▶ _EXTRAIT DU DOCUMENT_
▶
Monsieur Doulkeridis, les sujets environnementaux gagnent rapidement en popularité dans le monde entier et le succès des Verts aux élections locales en Belgique reflète cette tendance. Veuillez commenter sur les changements et les innovations prévues qui vont transformer Ixelles et stimuler ses résidents à vivre d’une manière plus responsable.
Vous dites que les sujets environnementaux progressent très rapidement, mais quand on est un militant écologiste on ne dirait pas ça. Parce que ça fait des années que nous tirons la sonnette d’alarme et que nous essayons de venir avec des propositions structurelles pour pouvoir effectivement tenir compte de ce danger, mais aussi des opportunités que constitue le défi climatique et que nous sommes généralement un peu moquées, ralliées, parfois même ridiculisés... Donc, on a souffert pendant longtemps du Syndrome de Cassandre, d’une certaine façon. Cassandre pour la mythologie c’était une femme qui pouvait prévoir l’avenir, mais elle avait reçu un sort qui vise en sorte qu’on ne la croyait pas. Donc, on a dû dépasser ce mythe de Cassandre et devenir convaincant. En Belgique nous avons la chance d’avoir pu, en tant qu’écologistes, participer à des gouvernements, qui ont commencé à installer un certain nombre de mesures déjà, pas au degré d’urgence telle que nous aurions souhaités, mais néanmoins des mesures qui avancent.
Moi, j’étais Ministre de logement pendant cinq ans entre 2009 et 2014. Par exemple dans le logement, j’ai fait en sorte que tous les logements sociaux deviennent des logements construits avec la norme passive, qui permet de très fortement diminuer le besoin de gaz et de pétrole pour pouvoir s’échauffer. On a déjà pris des premières mesures à la mobilité, mais l’écologie, c’était considérée chaque fois par les autres partis comme priorité après d’autres enjeux – l’institutionnel, l’emploie ou l’économie. Ou parfois même le social en opposant à des choses qui normalement ne doivent pas être opposées.
Mais, il est vrai que ces derniers temps, il y a une prise de conscience qui est devenue très importante et très large, qui est partagée et donc, c’est une opportunité extraordinaire de pouvoir prendre des mesures un peu structurelles, pour inverser la tendance.
Je suis convaincu que les municipalités ont un rôle important à jouer dans ce sens-là. Pas seules, évidemment, parce qu’il y a aussi une question de moyens, et puis il y a une question de cohérence. Surtout quand on est dans une région comme Bruxelles, on ne peut pas être tout seul. Les politiques doivent être cohérentes avec ce qui se fait à côté, si on veut être efficaces aussi. Voilà, nous, nous avons mis sur la table l’enjeu de l’alimentation, l’enjeu de la mobilité, l’enjeu de la qualité de l’air, l’enjeu de ce qu’on boit, de ce qu’on respire, de ce qu’on mange, qui sont des besoins vitaux, et sur lesquelles les pouvoirs, notamment locaux, ont une action qui est possible.
◀
▶ _DONNÉES AFFICHÉES_
▶
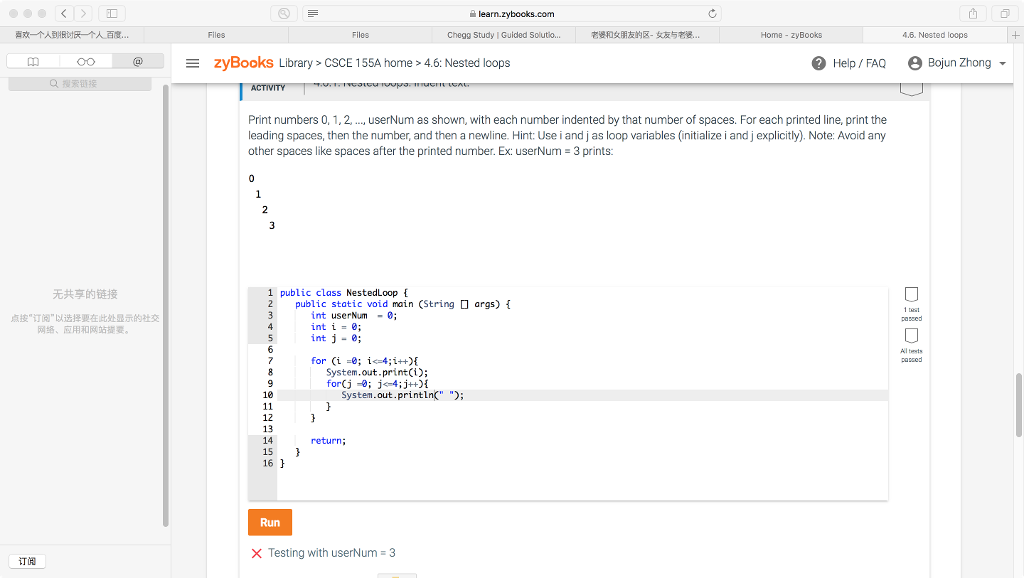This screenshot has width=1024, height=578.
Task: Click the back navigation arrow
Action: point(64,13)
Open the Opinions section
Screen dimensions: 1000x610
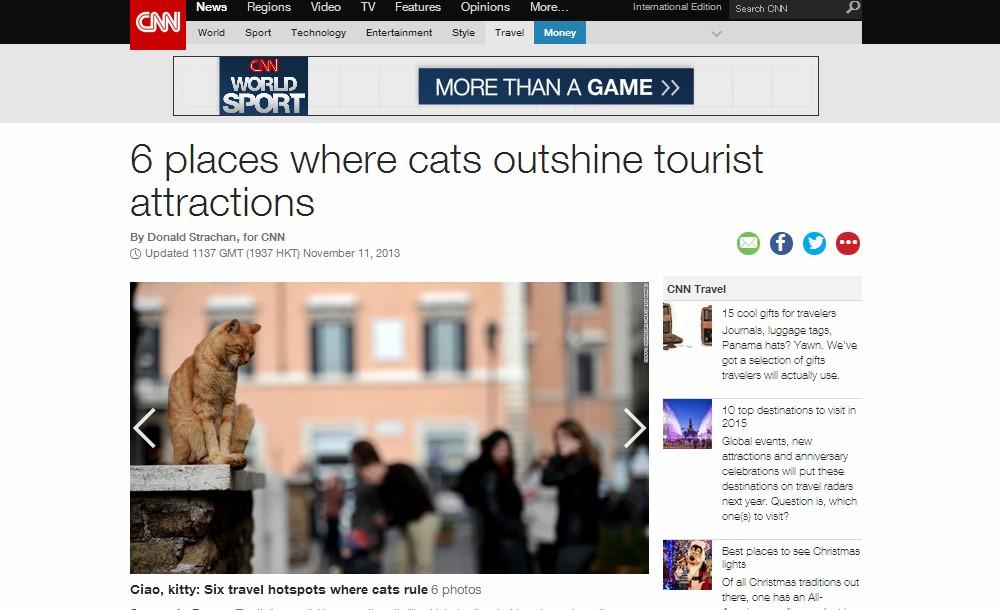[x=485, y=8]

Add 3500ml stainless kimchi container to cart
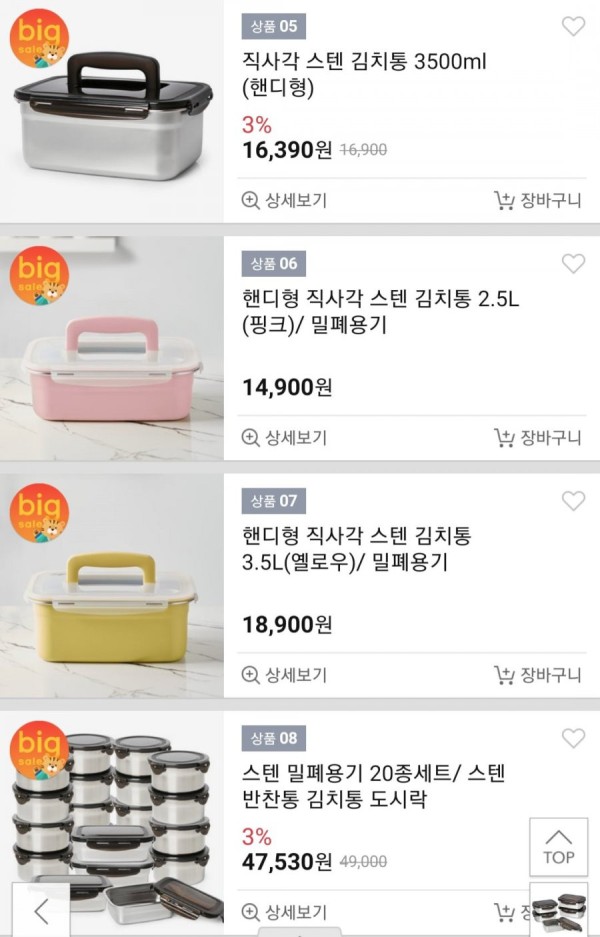[x=537, y=200]
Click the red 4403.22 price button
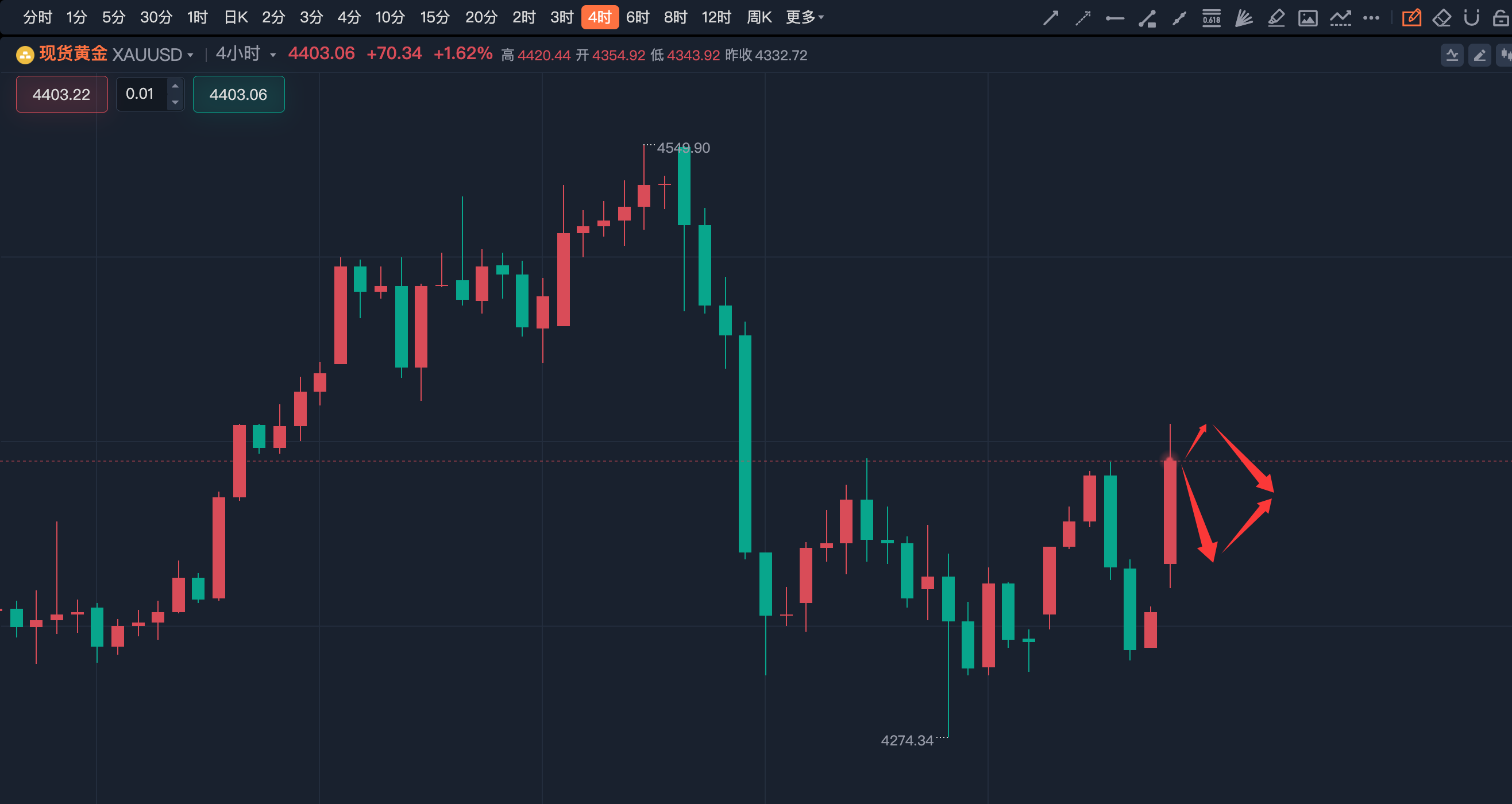1512x804 pixels. (x=61, y=95)
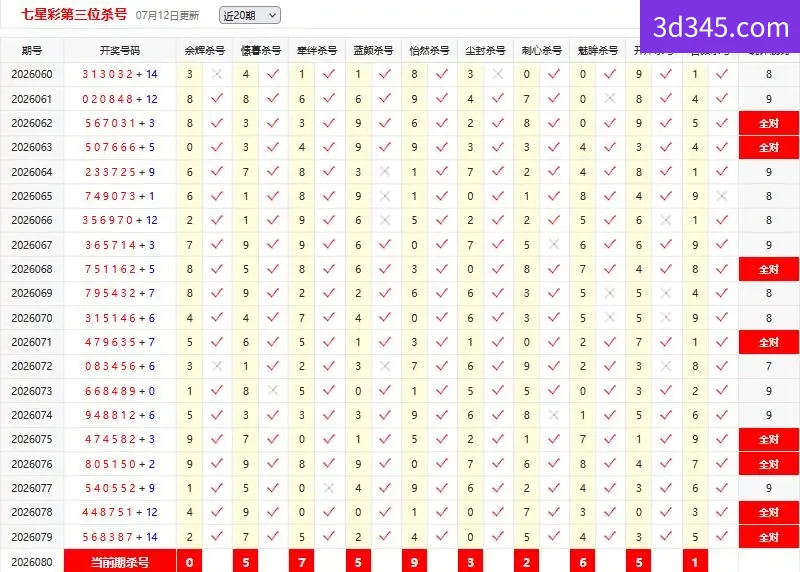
◀
▶ _CONSIGNE_
Recopiez le passage de l'entretien sur l'écologie à Ixelles compris entre « Je suis convaincu » et « qui est possible. », ces mots inclus.

▶ _RÉPONSE ATTENDUE_
Je suis convaincu que les municipalités ont un rôle important à jouer dans ce sens-là. Pas seules, évidemment, parce qu’il y a aussi une question de moyens, et puis il y a une question de cohérence. Surtout quand on est dans une région comme Bruxelles, on ne peut pas être tout seul. Les politiques doivent être cohérentes avec ce qui se fait à côté, si on veut être efficaces aussi. Voilà, nous, nous avons mis sur la table l’enjeu de l’alimentation, l’enjeu de la mobilité, l’enjeu de la qualité de l’air, l’enjeu de ce qu’on boit, de ce qu’on respire, de ce qu’on mange, qui sont des besoins vitaux, et sur lesquelles les pouvoirs, notamment locaux, ont une action qui est possible.